*Work task*
Start at the first line of the material. Repeat each line exactly through the one containing "Task: Open the 叠加 overlay dropdown", then stop.

================

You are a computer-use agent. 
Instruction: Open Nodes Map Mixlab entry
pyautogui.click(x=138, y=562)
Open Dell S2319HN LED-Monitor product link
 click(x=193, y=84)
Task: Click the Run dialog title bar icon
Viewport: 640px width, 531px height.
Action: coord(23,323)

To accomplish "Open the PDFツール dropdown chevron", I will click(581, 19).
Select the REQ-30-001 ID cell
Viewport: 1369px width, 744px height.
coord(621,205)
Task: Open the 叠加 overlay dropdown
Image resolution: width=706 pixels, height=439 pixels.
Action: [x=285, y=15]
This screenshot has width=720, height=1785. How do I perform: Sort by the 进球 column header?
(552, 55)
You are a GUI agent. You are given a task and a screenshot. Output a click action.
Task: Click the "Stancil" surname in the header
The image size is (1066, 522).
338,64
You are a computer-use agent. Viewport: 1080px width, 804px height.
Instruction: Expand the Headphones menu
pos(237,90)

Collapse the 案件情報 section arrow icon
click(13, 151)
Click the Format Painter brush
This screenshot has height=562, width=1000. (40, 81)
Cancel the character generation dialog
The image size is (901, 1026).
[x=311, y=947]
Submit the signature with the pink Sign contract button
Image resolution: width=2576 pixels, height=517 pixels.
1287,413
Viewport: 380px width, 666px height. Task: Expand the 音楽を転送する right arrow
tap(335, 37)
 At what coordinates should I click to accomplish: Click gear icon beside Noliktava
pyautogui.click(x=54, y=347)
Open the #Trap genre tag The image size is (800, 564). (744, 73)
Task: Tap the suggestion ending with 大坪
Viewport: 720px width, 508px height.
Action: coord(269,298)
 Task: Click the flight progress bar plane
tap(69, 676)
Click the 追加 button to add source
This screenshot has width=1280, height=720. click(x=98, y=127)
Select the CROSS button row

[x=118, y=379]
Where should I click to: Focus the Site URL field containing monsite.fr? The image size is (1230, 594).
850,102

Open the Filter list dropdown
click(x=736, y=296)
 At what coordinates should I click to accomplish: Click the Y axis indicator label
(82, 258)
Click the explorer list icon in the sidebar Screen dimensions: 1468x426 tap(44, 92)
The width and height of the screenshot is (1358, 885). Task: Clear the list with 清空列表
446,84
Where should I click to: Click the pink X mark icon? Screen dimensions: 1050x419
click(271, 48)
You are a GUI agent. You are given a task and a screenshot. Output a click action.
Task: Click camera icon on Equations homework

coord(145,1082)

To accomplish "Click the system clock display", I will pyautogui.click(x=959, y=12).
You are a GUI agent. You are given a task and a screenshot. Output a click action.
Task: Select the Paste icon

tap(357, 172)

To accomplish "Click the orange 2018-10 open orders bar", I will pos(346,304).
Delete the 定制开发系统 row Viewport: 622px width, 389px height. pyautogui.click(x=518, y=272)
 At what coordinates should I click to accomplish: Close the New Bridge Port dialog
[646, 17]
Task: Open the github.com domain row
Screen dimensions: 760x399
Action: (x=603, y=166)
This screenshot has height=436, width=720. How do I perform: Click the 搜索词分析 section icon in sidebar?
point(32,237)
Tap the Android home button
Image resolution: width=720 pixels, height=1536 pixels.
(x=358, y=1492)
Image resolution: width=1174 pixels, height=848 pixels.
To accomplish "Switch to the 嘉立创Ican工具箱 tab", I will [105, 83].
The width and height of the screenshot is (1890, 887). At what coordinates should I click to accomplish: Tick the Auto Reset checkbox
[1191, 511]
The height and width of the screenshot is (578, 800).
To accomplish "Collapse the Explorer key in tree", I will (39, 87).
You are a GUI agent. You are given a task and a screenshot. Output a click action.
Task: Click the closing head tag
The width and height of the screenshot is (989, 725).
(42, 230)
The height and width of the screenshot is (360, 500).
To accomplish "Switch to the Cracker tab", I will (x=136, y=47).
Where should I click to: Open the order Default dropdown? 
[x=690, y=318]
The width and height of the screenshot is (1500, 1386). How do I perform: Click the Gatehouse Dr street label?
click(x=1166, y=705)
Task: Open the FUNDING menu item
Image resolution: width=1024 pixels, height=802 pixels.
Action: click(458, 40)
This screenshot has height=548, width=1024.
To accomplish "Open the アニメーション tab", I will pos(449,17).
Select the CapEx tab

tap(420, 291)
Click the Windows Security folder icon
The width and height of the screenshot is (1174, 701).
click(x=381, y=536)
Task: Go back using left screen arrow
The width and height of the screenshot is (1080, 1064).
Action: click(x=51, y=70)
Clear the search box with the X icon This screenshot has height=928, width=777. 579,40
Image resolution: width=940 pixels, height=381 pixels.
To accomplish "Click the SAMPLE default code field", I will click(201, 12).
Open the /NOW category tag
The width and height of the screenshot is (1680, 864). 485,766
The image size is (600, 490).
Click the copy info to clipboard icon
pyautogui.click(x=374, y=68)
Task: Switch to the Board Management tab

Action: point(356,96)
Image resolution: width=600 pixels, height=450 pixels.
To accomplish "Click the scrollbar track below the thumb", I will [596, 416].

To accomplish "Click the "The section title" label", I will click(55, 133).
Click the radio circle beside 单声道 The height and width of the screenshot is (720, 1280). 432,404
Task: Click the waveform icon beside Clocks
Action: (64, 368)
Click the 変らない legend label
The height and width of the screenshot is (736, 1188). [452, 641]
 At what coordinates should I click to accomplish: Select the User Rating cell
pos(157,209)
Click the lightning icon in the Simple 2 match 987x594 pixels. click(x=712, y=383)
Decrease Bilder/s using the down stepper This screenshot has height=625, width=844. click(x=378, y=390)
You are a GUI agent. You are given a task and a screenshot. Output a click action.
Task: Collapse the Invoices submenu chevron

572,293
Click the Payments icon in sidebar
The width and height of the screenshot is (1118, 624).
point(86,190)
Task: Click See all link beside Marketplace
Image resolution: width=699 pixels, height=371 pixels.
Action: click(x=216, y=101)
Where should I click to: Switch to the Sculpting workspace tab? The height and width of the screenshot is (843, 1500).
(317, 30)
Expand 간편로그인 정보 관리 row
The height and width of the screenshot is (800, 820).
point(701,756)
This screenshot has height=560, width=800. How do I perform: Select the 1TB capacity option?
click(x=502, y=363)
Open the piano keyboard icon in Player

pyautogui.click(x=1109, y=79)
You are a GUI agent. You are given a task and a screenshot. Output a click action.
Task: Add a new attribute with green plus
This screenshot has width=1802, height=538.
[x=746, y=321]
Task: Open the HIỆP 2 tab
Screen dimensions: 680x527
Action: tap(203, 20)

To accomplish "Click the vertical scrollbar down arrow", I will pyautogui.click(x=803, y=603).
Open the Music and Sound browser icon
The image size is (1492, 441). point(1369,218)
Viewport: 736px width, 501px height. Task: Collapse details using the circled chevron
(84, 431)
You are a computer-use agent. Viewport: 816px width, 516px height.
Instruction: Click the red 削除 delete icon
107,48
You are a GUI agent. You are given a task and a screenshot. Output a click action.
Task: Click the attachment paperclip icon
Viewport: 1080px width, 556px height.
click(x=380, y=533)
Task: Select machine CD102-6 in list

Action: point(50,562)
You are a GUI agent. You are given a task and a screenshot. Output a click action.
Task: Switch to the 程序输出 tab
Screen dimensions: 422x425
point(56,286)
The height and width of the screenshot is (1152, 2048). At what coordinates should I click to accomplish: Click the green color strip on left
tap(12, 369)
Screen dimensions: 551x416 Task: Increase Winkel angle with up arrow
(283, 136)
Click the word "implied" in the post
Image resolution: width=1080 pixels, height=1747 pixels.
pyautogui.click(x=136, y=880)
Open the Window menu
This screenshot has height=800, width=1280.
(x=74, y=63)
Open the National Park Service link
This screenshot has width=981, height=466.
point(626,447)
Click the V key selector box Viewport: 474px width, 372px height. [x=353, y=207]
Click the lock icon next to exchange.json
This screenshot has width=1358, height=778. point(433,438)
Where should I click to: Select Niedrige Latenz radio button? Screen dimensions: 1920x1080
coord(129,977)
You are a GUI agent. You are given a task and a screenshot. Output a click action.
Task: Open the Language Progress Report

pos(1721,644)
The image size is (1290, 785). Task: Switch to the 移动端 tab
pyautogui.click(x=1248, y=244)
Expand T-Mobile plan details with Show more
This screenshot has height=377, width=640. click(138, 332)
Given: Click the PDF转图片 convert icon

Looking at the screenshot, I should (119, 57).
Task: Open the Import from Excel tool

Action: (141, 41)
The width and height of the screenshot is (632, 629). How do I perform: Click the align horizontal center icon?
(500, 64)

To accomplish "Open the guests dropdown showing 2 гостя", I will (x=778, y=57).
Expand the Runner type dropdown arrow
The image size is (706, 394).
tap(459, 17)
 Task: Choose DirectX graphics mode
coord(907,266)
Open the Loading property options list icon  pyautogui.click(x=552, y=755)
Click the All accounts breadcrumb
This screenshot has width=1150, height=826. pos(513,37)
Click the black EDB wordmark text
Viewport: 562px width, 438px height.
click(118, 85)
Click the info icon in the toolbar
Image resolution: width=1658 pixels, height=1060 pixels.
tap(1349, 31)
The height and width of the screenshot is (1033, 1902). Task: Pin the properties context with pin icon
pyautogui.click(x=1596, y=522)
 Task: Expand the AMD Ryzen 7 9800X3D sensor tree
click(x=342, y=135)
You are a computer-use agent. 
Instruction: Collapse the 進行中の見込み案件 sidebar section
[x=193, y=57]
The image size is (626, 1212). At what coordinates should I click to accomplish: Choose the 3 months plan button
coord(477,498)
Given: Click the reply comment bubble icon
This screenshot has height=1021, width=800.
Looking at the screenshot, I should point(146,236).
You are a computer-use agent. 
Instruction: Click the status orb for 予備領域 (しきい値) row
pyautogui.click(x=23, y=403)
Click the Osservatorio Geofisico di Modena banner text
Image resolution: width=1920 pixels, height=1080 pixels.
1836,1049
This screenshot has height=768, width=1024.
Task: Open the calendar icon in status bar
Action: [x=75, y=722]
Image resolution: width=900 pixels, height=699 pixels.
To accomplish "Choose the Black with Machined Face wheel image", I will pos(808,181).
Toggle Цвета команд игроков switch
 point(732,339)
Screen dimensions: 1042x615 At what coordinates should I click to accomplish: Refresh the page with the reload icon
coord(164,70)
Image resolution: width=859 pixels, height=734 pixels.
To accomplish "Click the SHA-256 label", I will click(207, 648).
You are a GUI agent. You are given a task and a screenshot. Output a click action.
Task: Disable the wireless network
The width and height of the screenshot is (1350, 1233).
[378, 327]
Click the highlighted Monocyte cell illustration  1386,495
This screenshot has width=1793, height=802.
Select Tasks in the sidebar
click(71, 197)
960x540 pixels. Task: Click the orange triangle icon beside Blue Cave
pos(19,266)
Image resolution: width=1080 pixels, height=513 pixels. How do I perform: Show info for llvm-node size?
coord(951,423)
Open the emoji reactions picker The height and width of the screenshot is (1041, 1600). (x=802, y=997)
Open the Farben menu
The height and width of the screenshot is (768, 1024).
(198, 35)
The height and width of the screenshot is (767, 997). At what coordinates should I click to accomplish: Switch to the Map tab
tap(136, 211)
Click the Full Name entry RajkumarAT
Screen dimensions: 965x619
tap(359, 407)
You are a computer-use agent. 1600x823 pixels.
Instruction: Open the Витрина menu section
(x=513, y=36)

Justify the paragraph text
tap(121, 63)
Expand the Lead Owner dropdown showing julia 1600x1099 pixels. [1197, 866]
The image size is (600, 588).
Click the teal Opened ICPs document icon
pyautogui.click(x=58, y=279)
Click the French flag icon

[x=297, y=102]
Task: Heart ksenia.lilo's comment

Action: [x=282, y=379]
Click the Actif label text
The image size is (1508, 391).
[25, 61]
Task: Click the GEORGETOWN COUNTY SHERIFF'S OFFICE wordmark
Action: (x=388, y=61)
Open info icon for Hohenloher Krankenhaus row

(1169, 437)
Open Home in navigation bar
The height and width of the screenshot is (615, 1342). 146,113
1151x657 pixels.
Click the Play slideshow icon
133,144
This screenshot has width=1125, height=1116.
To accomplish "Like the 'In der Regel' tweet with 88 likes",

================

*Output of the task*
You are a computer-use agent. 
Instruction: Open Nodes Map Mixlab entry
pyautogui.click(x=138, y=562)
Open Dell S2319HN LED-Monitor product link
 click(x=193, y=84)
Task: Click the Run dialog title bar icon
Viewport: 640px width, 531px height.
Action: coord(23,323)

To accomplish "Open the PDFツール dropdown chevron", I will click(581, 19).
Select the REQ-30-001 ID cell
Viewport: 1369px width, 744px height.
coord(621,205)
Task: Open the 叠加 overlay dropdown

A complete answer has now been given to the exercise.